10 thoughts on “Dvořák Saves the Plane”

    • Rachael – what I think about is how incredible, really blow-away they must have sounded, so up close. Whenever I’ve encountered professionals, like violinists, singers, ballet dancers, up close like that, the first thing I notice is how powerful their voices/bodies/instrument sounds are. You figure they’re used to projecting out into an entire concert hall.

      Oh, to have been there to hear it! …. Wait. That would have meant sitting in an unmoving plane for three hours first. Um. Never mind.

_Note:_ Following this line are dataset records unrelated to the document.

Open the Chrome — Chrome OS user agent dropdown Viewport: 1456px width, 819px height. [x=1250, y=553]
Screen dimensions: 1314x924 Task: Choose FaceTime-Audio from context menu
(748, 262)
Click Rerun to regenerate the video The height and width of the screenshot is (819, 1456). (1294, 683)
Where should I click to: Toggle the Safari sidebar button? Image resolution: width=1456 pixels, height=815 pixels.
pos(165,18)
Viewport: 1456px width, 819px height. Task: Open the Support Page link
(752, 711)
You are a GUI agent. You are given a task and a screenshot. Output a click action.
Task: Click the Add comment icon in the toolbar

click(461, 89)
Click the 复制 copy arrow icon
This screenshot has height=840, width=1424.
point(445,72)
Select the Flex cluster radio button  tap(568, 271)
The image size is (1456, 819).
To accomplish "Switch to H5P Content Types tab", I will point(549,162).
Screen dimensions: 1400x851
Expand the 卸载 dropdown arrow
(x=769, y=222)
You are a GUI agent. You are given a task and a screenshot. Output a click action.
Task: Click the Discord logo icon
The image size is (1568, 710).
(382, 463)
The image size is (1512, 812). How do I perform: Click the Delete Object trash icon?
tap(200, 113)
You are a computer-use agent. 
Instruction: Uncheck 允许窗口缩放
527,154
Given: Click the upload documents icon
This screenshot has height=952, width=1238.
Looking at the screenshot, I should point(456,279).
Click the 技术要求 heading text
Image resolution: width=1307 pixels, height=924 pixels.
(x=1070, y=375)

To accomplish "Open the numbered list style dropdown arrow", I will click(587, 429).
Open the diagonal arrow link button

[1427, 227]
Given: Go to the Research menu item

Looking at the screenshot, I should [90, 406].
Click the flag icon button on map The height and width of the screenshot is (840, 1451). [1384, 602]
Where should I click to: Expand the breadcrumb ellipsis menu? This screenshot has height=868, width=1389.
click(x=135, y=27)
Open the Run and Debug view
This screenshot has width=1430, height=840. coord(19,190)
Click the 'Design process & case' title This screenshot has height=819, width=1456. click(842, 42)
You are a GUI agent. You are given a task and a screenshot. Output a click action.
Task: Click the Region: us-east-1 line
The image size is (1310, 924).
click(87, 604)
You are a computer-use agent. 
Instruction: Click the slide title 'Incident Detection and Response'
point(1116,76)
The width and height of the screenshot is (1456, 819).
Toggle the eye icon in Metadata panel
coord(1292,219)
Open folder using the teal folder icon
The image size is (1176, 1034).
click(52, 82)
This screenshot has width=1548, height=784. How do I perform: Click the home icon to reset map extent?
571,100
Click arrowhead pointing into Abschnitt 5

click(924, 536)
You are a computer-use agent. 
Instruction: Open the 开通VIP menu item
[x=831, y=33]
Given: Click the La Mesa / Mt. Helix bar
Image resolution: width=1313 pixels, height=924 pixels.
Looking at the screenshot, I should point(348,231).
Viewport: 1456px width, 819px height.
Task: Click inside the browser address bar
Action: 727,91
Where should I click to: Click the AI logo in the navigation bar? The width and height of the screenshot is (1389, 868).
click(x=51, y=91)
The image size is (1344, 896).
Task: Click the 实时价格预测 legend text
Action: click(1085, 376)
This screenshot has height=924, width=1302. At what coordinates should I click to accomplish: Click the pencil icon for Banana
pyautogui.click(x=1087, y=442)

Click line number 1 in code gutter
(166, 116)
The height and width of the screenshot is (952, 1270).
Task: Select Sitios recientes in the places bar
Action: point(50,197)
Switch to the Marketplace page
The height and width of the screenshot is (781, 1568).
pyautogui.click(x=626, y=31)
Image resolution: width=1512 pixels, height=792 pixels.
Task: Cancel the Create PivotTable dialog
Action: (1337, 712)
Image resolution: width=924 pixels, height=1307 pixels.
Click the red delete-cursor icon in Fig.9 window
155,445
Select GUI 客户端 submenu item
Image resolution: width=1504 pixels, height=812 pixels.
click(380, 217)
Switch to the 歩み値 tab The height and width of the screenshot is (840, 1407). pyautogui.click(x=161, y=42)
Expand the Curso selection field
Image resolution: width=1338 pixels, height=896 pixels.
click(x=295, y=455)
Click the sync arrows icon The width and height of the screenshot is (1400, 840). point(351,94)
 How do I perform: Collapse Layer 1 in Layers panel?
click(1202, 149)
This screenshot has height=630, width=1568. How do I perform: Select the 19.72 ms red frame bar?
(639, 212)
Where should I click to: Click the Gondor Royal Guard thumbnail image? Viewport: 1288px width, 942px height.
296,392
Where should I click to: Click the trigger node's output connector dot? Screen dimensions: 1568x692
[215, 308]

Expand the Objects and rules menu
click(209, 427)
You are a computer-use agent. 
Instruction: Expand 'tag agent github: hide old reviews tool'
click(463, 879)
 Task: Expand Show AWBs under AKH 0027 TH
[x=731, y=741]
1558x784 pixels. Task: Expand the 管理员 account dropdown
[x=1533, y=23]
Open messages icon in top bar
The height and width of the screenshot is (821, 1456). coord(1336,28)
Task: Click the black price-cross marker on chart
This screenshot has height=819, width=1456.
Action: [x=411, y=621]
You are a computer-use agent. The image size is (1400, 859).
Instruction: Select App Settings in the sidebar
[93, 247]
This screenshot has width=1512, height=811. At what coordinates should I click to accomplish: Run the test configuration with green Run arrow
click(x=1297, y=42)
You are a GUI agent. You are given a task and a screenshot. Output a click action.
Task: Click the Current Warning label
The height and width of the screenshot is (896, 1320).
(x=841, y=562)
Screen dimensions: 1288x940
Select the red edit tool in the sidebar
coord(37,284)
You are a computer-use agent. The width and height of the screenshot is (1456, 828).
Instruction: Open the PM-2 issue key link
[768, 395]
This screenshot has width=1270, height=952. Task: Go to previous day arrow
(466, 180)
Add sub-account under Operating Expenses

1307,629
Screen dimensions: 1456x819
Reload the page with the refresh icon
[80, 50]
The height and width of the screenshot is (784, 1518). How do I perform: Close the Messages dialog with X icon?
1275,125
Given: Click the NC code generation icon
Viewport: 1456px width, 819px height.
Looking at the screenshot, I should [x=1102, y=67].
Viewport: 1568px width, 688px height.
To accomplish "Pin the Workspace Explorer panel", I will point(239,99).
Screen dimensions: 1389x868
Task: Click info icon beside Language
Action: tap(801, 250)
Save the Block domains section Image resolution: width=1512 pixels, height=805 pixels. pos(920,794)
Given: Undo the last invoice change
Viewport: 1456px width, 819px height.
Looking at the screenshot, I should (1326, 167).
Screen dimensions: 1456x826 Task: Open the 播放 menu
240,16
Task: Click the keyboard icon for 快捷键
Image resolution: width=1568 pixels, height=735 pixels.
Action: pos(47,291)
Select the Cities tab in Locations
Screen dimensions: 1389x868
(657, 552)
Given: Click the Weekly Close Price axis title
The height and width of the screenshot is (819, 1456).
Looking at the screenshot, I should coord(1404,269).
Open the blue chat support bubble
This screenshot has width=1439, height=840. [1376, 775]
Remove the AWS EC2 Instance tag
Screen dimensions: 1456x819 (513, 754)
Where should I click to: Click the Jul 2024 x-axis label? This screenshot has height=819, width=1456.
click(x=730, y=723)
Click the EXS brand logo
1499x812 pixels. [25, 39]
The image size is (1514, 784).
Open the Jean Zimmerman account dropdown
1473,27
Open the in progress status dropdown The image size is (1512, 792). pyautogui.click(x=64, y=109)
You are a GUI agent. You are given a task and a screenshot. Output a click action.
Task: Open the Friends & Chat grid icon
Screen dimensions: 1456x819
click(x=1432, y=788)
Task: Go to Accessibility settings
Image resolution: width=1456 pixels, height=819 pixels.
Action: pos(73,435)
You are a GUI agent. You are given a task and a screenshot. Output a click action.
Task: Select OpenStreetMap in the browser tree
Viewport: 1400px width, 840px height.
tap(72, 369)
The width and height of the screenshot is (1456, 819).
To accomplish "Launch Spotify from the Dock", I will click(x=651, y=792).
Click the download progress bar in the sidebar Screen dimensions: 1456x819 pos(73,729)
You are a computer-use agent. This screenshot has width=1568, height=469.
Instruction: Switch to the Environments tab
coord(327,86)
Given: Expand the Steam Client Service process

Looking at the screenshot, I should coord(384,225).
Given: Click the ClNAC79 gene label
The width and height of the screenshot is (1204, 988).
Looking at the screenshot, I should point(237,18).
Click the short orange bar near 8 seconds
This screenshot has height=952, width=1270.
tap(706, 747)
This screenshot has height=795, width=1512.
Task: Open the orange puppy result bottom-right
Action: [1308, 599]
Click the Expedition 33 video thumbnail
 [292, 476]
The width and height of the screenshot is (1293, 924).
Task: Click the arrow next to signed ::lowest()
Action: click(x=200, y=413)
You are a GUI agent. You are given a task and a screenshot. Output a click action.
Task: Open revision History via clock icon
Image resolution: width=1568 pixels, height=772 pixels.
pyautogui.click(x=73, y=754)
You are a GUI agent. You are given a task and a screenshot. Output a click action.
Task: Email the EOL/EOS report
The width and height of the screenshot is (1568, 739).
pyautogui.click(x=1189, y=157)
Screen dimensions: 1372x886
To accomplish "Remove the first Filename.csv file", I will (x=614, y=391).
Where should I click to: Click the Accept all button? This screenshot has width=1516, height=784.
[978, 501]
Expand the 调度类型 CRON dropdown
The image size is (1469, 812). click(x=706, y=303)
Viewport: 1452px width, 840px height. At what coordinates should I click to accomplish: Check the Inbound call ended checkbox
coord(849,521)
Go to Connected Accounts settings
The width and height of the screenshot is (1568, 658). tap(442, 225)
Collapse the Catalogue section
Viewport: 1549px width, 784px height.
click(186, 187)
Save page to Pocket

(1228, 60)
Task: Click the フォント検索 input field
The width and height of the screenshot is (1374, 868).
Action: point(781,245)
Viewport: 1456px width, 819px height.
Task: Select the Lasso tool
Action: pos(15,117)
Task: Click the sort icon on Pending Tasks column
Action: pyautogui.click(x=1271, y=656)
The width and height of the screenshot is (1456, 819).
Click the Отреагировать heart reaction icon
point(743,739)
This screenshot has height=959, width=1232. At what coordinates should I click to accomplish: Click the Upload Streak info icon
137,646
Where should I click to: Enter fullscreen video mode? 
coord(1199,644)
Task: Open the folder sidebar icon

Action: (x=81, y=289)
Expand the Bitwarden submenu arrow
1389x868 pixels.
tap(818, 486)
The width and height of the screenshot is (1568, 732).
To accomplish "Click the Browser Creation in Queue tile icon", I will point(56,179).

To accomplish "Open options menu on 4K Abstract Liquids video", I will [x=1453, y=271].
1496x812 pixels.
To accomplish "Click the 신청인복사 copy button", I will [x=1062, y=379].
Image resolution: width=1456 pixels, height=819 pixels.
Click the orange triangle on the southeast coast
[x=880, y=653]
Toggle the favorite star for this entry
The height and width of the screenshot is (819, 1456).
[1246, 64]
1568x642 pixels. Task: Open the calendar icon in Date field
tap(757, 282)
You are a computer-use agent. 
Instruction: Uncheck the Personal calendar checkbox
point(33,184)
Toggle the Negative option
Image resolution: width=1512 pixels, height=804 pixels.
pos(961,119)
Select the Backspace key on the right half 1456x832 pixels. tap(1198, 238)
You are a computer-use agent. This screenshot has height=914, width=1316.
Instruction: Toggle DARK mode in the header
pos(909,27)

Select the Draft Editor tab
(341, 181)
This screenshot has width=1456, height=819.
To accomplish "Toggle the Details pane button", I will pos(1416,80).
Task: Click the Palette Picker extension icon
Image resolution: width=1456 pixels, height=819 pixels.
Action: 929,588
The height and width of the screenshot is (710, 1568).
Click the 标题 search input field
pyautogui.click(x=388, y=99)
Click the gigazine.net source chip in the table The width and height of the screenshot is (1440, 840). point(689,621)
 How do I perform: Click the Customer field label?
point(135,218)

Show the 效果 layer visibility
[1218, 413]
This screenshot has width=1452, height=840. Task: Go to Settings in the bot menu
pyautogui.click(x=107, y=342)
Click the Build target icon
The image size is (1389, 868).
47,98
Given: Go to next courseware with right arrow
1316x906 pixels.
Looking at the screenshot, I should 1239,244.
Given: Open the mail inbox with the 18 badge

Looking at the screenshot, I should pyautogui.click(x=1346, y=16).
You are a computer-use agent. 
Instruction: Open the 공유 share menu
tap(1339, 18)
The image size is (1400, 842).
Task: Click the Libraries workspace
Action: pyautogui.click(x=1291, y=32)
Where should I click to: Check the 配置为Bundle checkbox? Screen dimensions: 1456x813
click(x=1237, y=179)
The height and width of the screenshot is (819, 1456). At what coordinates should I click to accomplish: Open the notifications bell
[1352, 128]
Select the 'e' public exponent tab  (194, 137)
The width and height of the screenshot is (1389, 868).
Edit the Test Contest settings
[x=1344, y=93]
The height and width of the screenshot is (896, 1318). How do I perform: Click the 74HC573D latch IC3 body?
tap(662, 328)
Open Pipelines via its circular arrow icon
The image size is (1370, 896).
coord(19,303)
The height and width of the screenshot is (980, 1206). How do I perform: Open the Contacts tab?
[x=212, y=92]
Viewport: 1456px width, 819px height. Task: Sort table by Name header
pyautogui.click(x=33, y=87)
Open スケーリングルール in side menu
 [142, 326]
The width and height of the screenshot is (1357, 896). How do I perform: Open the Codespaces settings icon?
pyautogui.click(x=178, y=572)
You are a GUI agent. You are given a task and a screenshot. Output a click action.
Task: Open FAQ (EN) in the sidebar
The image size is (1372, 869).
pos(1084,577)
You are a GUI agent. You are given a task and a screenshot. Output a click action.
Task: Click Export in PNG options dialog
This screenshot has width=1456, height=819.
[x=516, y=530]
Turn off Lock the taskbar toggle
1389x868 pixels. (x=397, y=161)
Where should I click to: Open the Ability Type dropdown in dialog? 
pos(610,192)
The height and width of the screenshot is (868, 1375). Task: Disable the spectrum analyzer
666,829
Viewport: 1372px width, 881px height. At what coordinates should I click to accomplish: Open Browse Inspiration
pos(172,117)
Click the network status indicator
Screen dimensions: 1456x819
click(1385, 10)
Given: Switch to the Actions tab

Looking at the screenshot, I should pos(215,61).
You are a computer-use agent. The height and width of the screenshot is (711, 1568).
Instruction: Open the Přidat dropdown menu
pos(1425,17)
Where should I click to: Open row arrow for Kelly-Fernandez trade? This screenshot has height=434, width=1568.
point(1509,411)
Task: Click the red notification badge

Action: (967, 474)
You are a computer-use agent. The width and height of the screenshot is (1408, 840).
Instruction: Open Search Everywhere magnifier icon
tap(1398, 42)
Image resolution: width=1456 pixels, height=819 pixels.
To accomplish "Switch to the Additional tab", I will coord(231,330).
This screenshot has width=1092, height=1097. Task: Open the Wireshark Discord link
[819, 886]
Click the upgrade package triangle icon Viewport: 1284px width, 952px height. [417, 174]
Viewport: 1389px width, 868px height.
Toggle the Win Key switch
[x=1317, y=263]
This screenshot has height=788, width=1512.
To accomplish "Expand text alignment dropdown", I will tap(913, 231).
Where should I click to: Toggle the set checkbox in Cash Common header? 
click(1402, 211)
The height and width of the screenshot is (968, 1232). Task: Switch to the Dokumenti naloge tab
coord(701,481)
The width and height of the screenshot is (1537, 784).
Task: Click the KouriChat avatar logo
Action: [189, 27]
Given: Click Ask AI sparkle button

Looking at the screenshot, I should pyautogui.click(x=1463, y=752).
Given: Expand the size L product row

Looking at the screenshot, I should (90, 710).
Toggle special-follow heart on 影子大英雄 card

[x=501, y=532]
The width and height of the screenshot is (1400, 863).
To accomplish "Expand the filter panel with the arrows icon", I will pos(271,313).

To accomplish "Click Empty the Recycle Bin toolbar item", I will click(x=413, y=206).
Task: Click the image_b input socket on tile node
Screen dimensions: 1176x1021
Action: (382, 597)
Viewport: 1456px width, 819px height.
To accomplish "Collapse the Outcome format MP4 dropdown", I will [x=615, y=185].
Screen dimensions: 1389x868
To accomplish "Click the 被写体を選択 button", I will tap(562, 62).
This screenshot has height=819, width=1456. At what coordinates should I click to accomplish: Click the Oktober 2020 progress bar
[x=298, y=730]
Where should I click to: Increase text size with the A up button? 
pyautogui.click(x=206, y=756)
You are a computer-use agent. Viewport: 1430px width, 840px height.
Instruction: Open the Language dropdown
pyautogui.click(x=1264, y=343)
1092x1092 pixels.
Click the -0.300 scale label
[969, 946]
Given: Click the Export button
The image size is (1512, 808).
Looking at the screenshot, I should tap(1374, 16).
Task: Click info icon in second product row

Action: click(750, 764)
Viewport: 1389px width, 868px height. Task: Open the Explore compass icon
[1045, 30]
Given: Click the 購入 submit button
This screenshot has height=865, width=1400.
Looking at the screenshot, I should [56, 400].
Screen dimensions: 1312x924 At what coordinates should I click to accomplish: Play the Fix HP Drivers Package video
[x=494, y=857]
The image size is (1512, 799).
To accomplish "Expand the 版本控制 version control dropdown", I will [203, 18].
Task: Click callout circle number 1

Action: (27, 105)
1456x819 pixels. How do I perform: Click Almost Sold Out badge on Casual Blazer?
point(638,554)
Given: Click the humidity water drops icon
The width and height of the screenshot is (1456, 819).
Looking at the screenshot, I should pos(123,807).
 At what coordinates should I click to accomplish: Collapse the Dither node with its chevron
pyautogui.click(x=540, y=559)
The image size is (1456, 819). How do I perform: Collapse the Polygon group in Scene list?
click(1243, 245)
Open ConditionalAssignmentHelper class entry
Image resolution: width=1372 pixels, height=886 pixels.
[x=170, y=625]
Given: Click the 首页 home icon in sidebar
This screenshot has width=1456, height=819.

      Thanks for the stop-by!

    • Yes, MarySue, I thought of you, knowing how you liked him! Did you laugh at my line, “This sounds like a job for… Antonin Dvořák!!!”? I worried that maybe others might react instead with a head-scratch and a… “Um, who?”

      Ah, the things one can learn at The Classical Girl, huh? Be it classical music or ballet or Buddhist philosophy, I’m guaranteed to get equal parts head-nodding and head-scratching. I kinda like that. : )

  1. How wonderful! What a fabulous treat! I’d love for things like that to happen to me! And I’m with you “classical girl”, I’m wild about Dvorak’s The American!!!

    • Ooh, I’m so glad you appreciate it too! : ) Yes, what a fabulous treat for the passengers. From “worst flight ever” to “memorable flight ever” in the matter of a few minutes.

  2. I love it! What a cheery-sounding (yet soothing) piece. Betcha it helped the musicians themselves burn off some frustration. Not to mention they nabbed some major PR

    • Tara – listen to the whole quartet on the second link if you haven’t already. It’s sooooo gorgeous. And since you read my Desperate Little Secrets, you might particularly enjoy the whole thing – especially the slow, sentimental second movement. This was Montserrat’s big piece with her nemesis/love, David St. Pierre, where she was playing second violin to his first. And the scene toward the end where she tells him she loves him through the music – it was the second movement. I can never hear that movement, really the whole quartet now, w/o seeing Montserrat in my mind, everything going through her heart.

      Dang, I loved that character.

      Major PR – yikes, no kidding. When I tried to find out more info online, I was stunned to see how widely it had been covered by the media. I’m rather late to the party in blogging about it this week and not last, but hey. We’ll leave cutting-edge journalism to the other bloggers. As long as I can still plop the link on my site and return to watch it from time to time, I’m happy. And I’m happy when my readers are happy. And when they pause to tell me so! : )

  3. I love this…all aspects. The music, the willingness to entertain in a crazy situation, the passengers around them who seem thrilled to be a part of the experience! Thanks for sharing!

    • Amanda, so glad you liked it too. I love it that the musicians, in their act of selflessness, became cyber-celebrities. Wonder if they were nudging each other prior, or sending little “should we offer or not?” messages with their eyes before doing it? They probably realized such an offer might be rebuffed. Oh, thank goodness for everyone involved that wasn’t the case!